Image Prompt Library is an early local-first alpha. The app is designed to run on your own machine with a local SQLite database and local media files.

Security fixes target the latest main branch until the first tagged public alpha is released. After tagged releases exist, this file will be updated with a supported-version table.

Please report suspected vulnerabilities privately before opening a public issue.

• Use GitHub's private vulnerability reporting if it is enabled for the repository.
• Otherwise, open a minimal public issue asking for a private contact path, but do not include exploit details, private data, personal images, API keys, or credentials in that issue.

Helpful details include:

• the affected commit or release;
• operating system and Python/Node versions;
• exact setup/run commands;
• whether the app was bound to 127.0.0.1 or exposed on a LAN/public interface;
• reproduction steps and any relevant logs.

Do not include private prompt-library data, personal images, API keys, or credentials in public issues.

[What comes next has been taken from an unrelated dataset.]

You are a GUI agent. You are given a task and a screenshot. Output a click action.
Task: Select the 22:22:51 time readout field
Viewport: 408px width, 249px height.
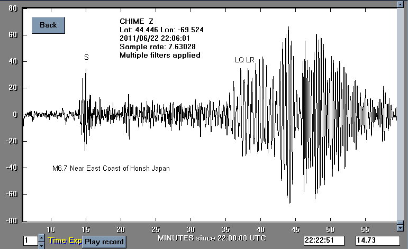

• The default bind address is 127.0.0.1; changing the host can expose the app to other devices on your network.
• Runtime data under IMAGE_PROMPT_LIBRARY_PATH is private user data and should be backed up separately.
• The /media route should only serve intended image media directories, never the SQLite database, config files, backups, or arbitrary local paths.
• There is no built-in authentication layer yet, so do not expose the app directly to the public internet.